Enquanto preparava o amigo para uma das mais escabrosas histórias vividas por ele.
— Ara, seu Juaquim! ande logo, me conte, que eu não sou lá dado a mistérios. Não faça suspense, homem!
Ao ouvir essas palavras, Joaquim sentia como que um furor na alma antes de chegar ao ponto derradeiro do seu causo. Como que em viver: o prazer estava no processo empreendido pelo que contava a história. Todos os mais chegados sabiam como Joaquim gostava de prender a atenção de seus interlocutores antes mesmo de começar seus relatos. E continuou ele:
— Passei a semana passada inteira esperando a sexta-feira, para poder ir pousar no Sete Portera. O senhor sabe o quanto eu gosto de posar na beira do rio, né?!
— Ôh, se sei, seu Juaquim! Aquele rio dá peixe que é uma beleza. Das duas vezes que fui lá, o senhor lembra? Acabou a minhoca! Tivemos que picar um peixe inteirinho para podermos continuar até o sol raiar.
João falava de uma forma mais entusiasmada do que a que seu amigo ouvia, pois sua história nada mais era do que algo corriqueiro no Sete Portera.
— Vai escutando — falou Joaquim para o amigo — eu passei por algo que, de longe, é parecido com isso.
E se enchia de um entusiasmo que poderia ser tateado pela atenção de seu amigo João.
— Estou esperando você continuar!
— Calma, vou chegar lá. Nem parece que esperou nove meses para nascer, seis meses!
— Eu estou calmo! Você é que gosta de deixar todo mundo aflito com suas histórias.
Enquanto João proferia essas palavras seus olhos se faziam vidrados nos do amigo, como que querendo extrair algo de extraordinário de dentro dele.

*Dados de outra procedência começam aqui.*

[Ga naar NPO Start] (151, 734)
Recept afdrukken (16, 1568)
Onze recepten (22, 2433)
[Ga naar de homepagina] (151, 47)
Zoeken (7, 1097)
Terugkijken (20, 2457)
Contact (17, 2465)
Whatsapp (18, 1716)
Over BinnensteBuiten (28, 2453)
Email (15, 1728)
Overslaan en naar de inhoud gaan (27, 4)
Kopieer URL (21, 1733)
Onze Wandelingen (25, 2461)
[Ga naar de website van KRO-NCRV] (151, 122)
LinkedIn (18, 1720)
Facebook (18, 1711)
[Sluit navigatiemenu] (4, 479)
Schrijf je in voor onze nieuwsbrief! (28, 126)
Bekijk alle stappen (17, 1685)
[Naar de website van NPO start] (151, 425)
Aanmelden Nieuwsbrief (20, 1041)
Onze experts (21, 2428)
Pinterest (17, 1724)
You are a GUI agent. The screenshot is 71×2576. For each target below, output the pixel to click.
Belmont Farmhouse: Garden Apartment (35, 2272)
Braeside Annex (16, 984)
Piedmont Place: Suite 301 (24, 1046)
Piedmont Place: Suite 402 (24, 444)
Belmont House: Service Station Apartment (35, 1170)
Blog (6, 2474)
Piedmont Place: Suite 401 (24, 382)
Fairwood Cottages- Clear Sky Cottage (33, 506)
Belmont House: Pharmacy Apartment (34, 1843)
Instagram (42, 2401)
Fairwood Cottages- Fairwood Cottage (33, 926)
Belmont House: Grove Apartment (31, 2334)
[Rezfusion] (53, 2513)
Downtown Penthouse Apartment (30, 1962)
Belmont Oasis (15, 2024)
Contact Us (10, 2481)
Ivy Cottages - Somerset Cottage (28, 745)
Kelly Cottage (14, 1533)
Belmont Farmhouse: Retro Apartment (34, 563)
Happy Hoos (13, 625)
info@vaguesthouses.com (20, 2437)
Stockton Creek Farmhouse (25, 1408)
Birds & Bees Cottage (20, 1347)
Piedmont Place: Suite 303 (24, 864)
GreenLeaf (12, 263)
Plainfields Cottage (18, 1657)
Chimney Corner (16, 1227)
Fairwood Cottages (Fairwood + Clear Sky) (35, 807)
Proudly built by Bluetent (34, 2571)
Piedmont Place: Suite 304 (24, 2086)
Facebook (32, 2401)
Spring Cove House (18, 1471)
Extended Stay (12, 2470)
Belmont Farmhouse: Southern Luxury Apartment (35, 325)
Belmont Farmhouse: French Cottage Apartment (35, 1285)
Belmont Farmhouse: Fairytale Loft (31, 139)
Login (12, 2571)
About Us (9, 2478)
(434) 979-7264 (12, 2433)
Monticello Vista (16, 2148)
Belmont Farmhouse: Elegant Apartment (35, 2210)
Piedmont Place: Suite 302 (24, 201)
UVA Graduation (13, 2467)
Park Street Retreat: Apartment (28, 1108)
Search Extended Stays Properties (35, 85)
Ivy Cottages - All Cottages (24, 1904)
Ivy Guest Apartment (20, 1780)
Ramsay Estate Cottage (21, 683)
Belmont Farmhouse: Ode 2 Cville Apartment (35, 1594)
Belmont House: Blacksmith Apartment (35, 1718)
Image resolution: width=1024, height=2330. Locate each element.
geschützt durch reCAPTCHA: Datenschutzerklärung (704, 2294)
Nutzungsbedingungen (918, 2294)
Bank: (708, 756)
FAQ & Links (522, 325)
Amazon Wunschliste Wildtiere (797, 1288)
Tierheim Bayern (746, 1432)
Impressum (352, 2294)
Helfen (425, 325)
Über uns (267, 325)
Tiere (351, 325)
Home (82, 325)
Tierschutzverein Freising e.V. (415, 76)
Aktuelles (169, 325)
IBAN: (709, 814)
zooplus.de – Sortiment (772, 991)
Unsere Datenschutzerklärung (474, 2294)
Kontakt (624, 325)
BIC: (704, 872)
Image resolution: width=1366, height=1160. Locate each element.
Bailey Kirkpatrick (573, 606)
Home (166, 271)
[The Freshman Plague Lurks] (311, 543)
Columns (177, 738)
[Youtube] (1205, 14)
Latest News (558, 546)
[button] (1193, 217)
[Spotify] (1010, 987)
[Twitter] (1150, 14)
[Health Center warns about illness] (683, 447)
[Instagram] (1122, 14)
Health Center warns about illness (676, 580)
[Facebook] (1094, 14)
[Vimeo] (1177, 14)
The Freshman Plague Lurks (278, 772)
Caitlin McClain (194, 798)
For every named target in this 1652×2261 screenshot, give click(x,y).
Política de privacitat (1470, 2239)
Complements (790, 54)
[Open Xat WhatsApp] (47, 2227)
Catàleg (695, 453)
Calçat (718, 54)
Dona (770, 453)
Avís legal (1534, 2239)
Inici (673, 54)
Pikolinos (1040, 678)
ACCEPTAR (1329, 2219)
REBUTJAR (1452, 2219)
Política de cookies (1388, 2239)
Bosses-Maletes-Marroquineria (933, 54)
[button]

Olhos que poderiam sugar a alma de qualquer espírito desavisado. Enquanto isso, Joaquim voltou à sua narrativa:
— Na quinta-feira à noite falei para a Rosa que eu ia pescar no dia seguinte. Ela me perguntou onde eu estava pensando em ir. Eu disse que seria no Sete Portera. Você tinha que ter visto o olhar que ela lançou em mim! Perguntou se eu iria só. Falei que até aquele momento, sim. Então ela deu um jeito de arrumar alguém para ir comigo.
— E quem foi?
— Foi o marido da minha filha. Conhece o Gilson?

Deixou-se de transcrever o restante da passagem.